Be real on expectations - it will always take longer and be harder than you think. You can’t compare the beginning journey of your channel to someone that has 100,000 subscribers and 1 million views. It took years of hard work to get them to get there. Overnight successes are rare and usually not sustainable - two years and 100 videos are much more realistic.
There is also a difference if you are working on growing your channel to make it a business or to expand your brand and personal life. For us, the channel and LCTV allow us opportunities to meet people, go places, and attend events that have great personal life value. You will be surprised to know that these have nothing to do with how many views or subscribers there are on the channel. For now, it is still fun to create videos and see how well they will do, or figure out why a particular episode didn’t do very well.
Don’t start out equipment crazy. But there’s one thing you have to put in mind - people will put up with questionable video quality or editing skills, but they will not put up with bad audio. Make your voice clear and consistent and the video will follow.

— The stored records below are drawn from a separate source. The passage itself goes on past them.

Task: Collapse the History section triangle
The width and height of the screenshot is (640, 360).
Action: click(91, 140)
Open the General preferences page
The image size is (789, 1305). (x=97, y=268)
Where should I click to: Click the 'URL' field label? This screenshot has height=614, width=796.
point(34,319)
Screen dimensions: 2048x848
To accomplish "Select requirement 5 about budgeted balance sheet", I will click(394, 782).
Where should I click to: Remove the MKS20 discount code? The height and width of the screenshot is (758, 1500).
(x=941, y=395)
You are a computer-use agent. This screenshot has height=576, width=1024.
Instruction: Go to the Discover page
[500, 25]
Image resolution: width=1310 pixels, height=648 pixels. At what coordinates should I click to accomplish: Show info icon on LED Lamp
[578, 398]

To that end, our audio equipment is far more professional than our video equipment.
We aren’t there yet, and realistically we aren’t working to make this a full-time gig. We have fun doing it on the side but we also like our day jobs. :)
Our biggest obstacle is the time it takes to prepare for filming an episode. First, we have to test a recipe and make sure we have all of the measurements correct - both imperial and metric. This is especially true when Peter is making an old family recipe or one of his original recipes. The next step is to figure out how it will be demonstrated and explained to appeal to our audience. All these while keeping it in a time frame of eleven minutes or less.
The other major challenge is we film in our real kitchen and the food is cooked live. There is no separate B roll with just a voice-over. This means setting up lighting, three cameras, and the audio equipment for every filming. When possible, we try to film at least two episodes at a time.
One of our proudest achievements wasn’t on YouTube directly. A very prominent local culinary training college asked us to produce some videos directly for them. They also asked permission to include some of our basic skills videos from YouTube into their curriculum. The idea that our channel can communicate on that educational level just means that we are on a good path with our target audience.
Make more videos and keep your voice heard!
We know how hard it is for a small channel to grow and stay motivated. We seek out other small cooking channels or home cook channels and then comment on their videos. It motivates them and it gives us video ideas as well. With that, there is a good chance that their viewers reading the comments will check out our channel, too. Hopefully, as their channel and ours continue to grow, some collaborations can be made in the future.
FaceBook and our Recipe Newsletter are our primary marketing. There has been some moderate success with advertising services like Sprizzy and Facebook pushes, too. Additionally, organic growth is also happening on its own.
We are not there yet and we have not been recognized enough yet.
Currently, we earn about $400 a month. It is not a source of income for our day-to-day life, but we are making enough to cover the expenses of the operation. Our monthly costs for software and licensing are all covered and most of the original cost of the audio and video equipment has been recouped. With this, there is still money left over to upgrade equipment as needed.